How I can get the number of iterations of binary search?

This is my code:

int main() 
{
    int target = 11;
    int N = 10;
    std::vector<int> index;
    int num;

    for (int i = 0; i < N; i++) {
        index.push_back(i);
    }

    int counter = 0;
    unsigned int M, L = (unsigned int)-1, R = N;

    M = (R - L) / 2;  // Assume N is not zero

    do {
        int value;
        M = M + L;
        value = index[M];
        if (value < target) L = M; else R = M;
        M = (R - L) / 2;
        counter++;
    } while (M);  // M is the size of the current interval

    std::cout << R << '\n';
    std::cout << "counter: " << counter << '\n';

    system("pause");

    return 0;
}

I want to know the number of iterations depending on N . I know how this algorithm works but I want the number of iterations represented mathematically.

Answer 1

I would go for a recursive increment of by using a recursive binary search function.

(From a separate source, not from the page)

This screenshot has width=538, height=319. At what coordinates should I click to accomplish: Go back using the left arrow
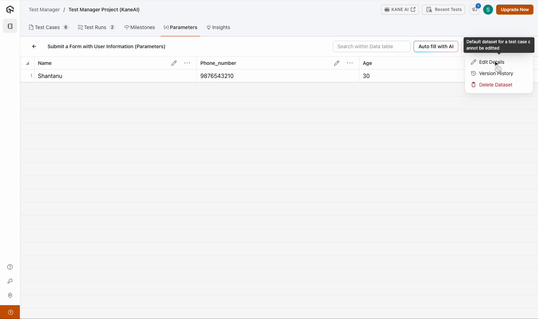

In each branch of the binary checks, just increment by one and that will count the iterations recursively.

See live here

#include <iostream>
#include <vector>

std::size_t binarySearch(
    const std::vector<int>& arr,        // pass array as non-modifiyable(const ref)
    std::size_t start, std::size_t end, // start and end indexes of the array
    const int target)                   // target to find
{
    if (arr.size() == 1) return arr[0] == target ? 1 : 0; // edge case

    if (start <= end)
    {
        const std::size_t mid_index = start + ((end - start) / 2);
        return arr[mid_index] == target ? 1 :                         // found the middle element
               arr[mid_index] < target ?
                 binarySearch(arr, mid_index + 1, end, target) + 1:   // target is greater than mid-element
                 binarySearch(arr, start, mid_index - 1, target) + 1; // target is less than mid-element
    }
    return 0;
}

int main()
{
    int target = 11;
    const int N = 10;
    std::vector<int> index;
    index.reserve(N); // reserve some memory
    for (int i = 0; i < N; i++) {
        index.push_back(i);
    }
    std::cout << "counter: " << binarySearch(index, 0, index.size() - 1, target) << std::endl;
    return 0;
}

Output :

counter: 4

Answer 2

数学上可能的最大迭代（假设只有整数类型的情况）是 = ceil( log2 ( initial_r - initial_l ) ) 对数的基数是 2 因为每次我们通过取一个中间值并切换到一半来将我们的范围减半。

Answer 3

I have been trying to wrap my head around the logarithmic conceptualization too, and this is how I try to understand the answer

From https://en.wikipedia.org/wiki/Binary_search_algorithm

In mathematics, the binary logarithm (log ₂ n) is the power to which the number 2 must be raised to obtain the value n. That is, for any real number x,
x=log ₂ n <=equivalent to=> 2 ^x =n

&

Every binary tree with n leaves has height at least log ₂ n, with equality when n is a > power of two and the tree is a complete binary tree.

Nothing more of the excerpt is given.